>>>>>

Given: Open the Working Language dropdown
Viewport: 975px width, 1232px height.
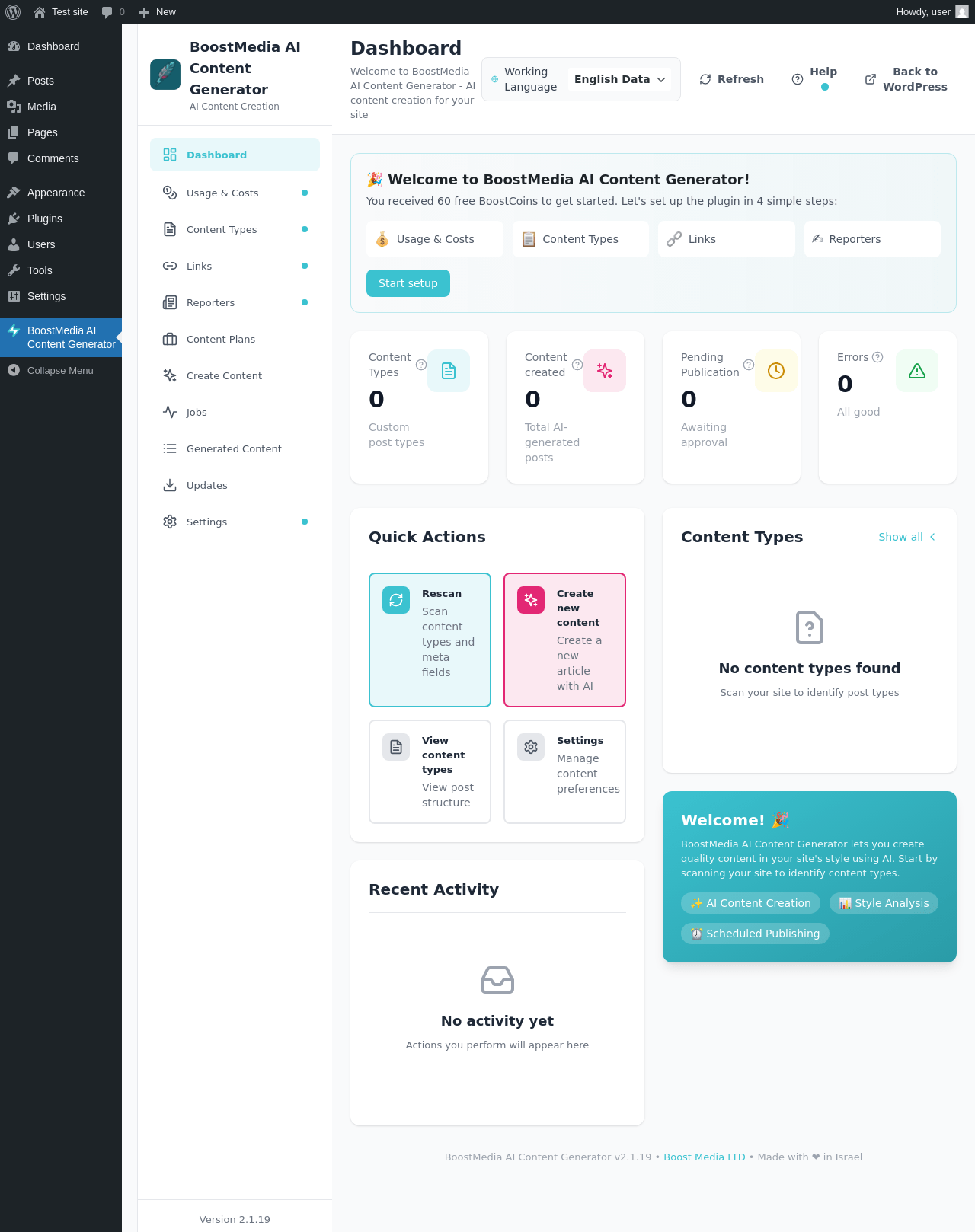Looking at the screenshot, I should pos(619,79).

<<<<<
>>>>>

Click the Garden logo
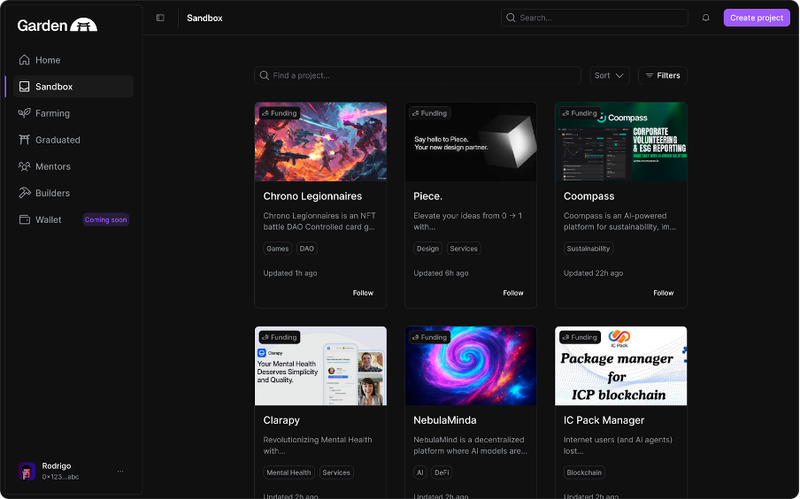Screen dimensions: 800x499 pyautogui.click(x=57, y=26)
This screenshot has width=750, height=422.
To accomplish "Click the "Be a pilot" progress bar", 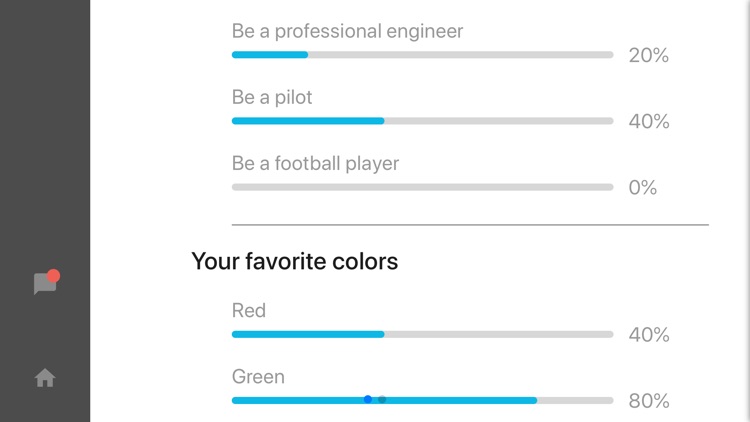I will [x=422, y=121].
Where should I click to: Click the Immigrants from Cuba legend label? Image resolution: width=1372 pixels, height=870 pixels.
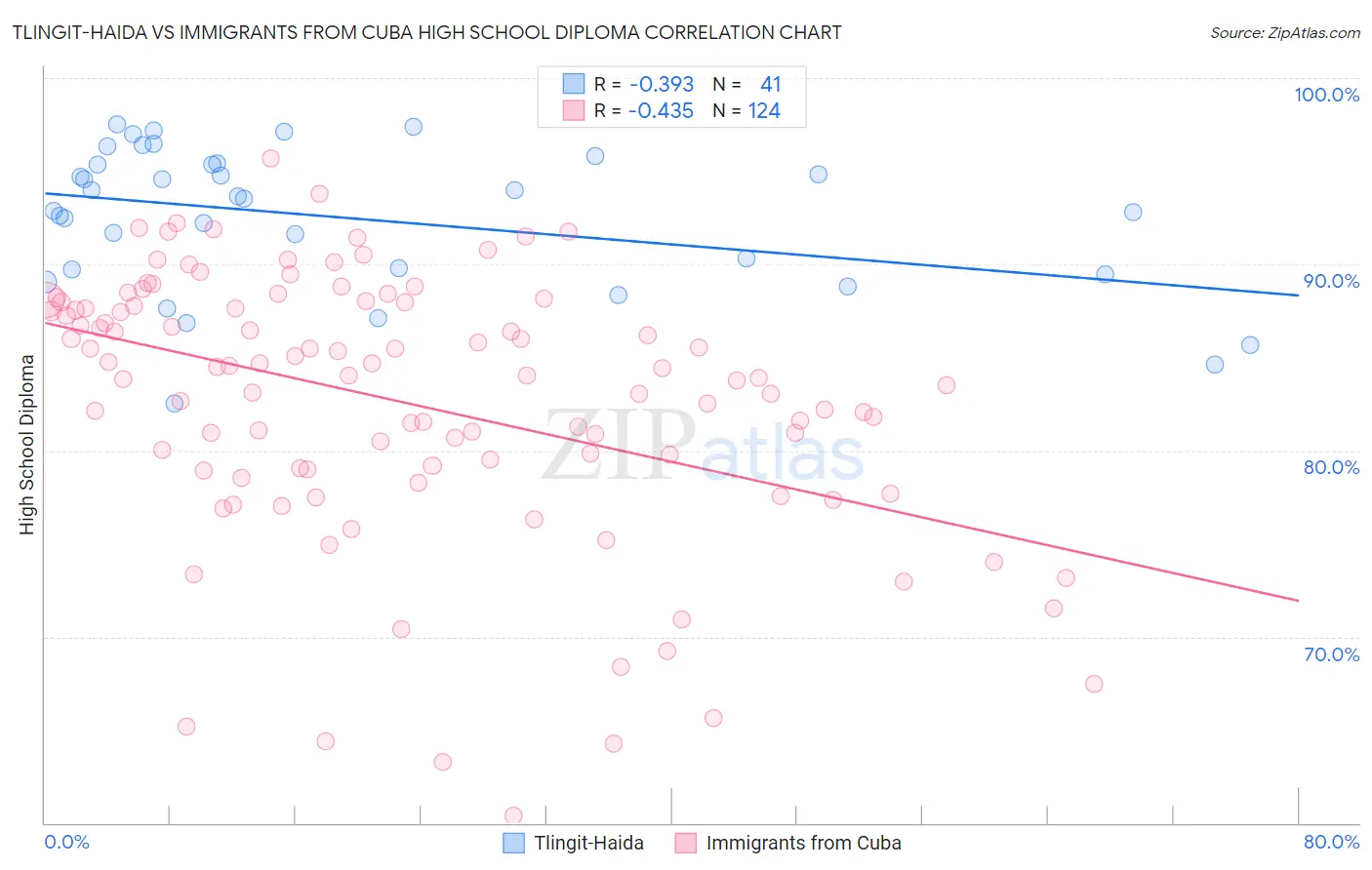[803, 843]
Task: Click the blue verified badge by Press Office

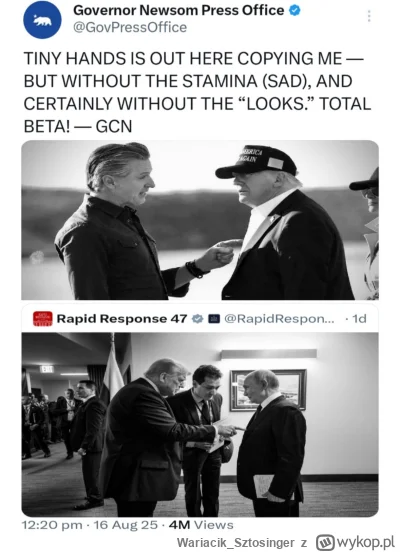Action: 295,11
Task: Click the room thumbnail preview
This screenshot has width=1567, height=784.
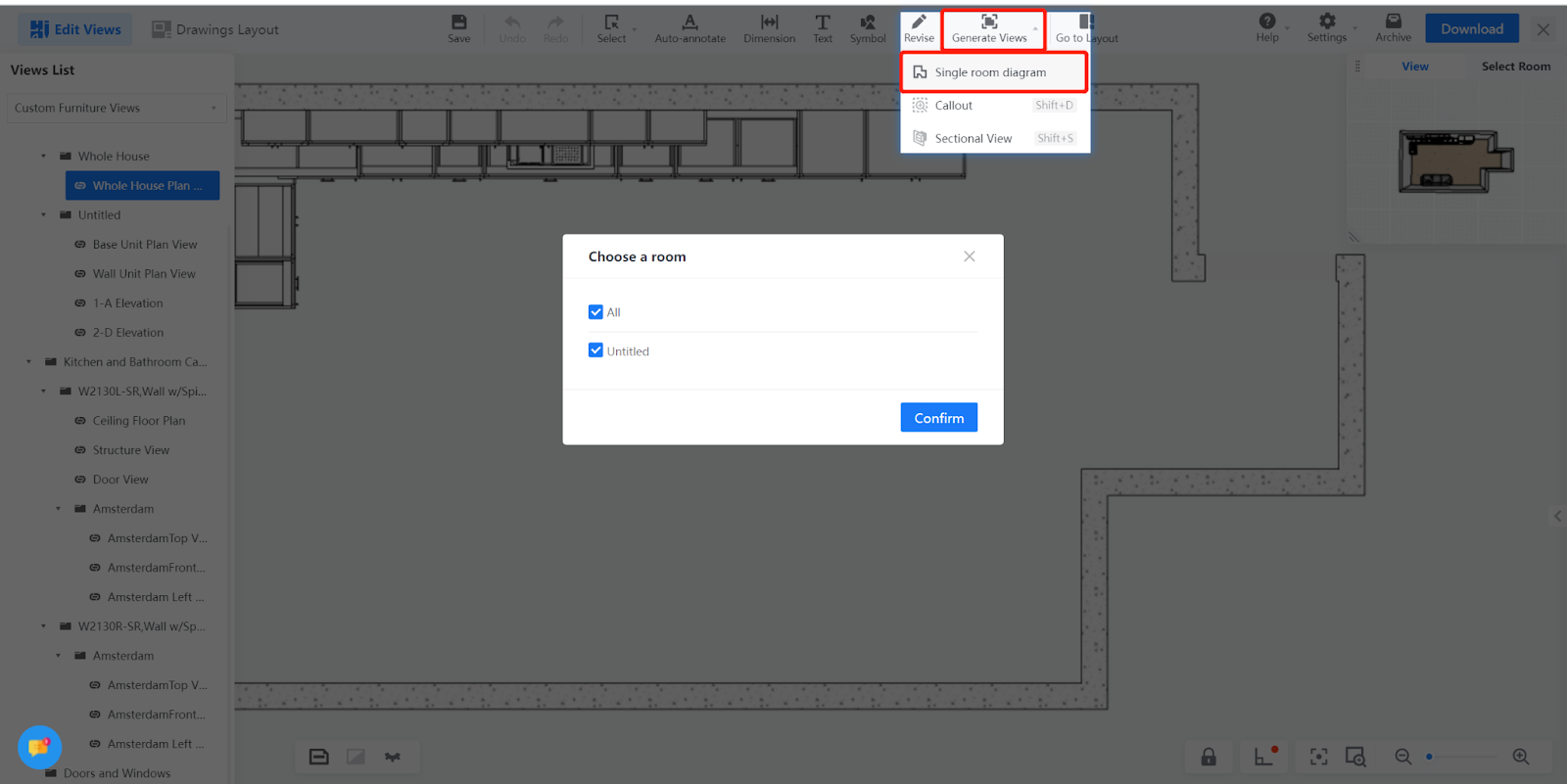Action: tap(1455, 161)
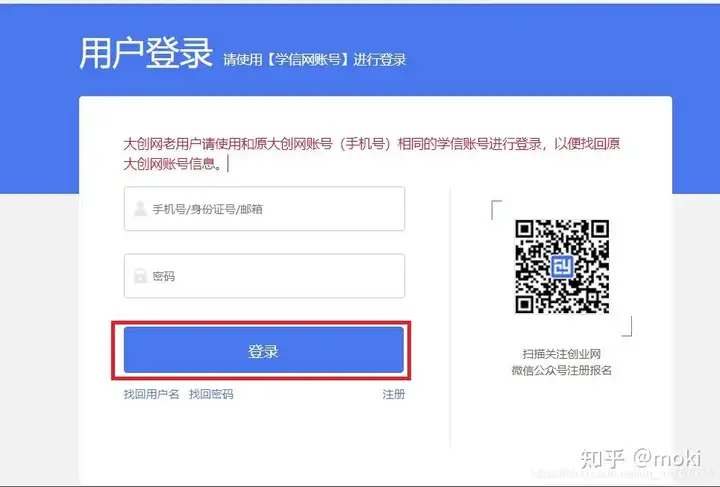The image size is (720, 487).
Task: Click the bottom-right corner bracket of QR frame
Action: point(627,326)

<<<<<
>>>>>

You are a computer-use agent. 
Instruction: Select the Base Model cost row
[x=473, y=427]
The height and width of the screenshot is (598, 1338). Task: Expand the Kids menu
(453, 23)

<<<<<

**AIM OF THE TASK:** Please give everything from "Task: Click the room thumbnail preview" down to "Action: point(627,326)" again with "thumbnail preview" swapped for "image preview", keeping all else the same. Leave the pictures out of your answer.

**FINAL ANSWER:**
Task: Click the room image preview
This screenshot has width=1567, height=784.
Action: tap(1455, 161)
The image size is (720, 487).
Task: Click the bottom-right corner bracket of QR frame
Action: point(627,326)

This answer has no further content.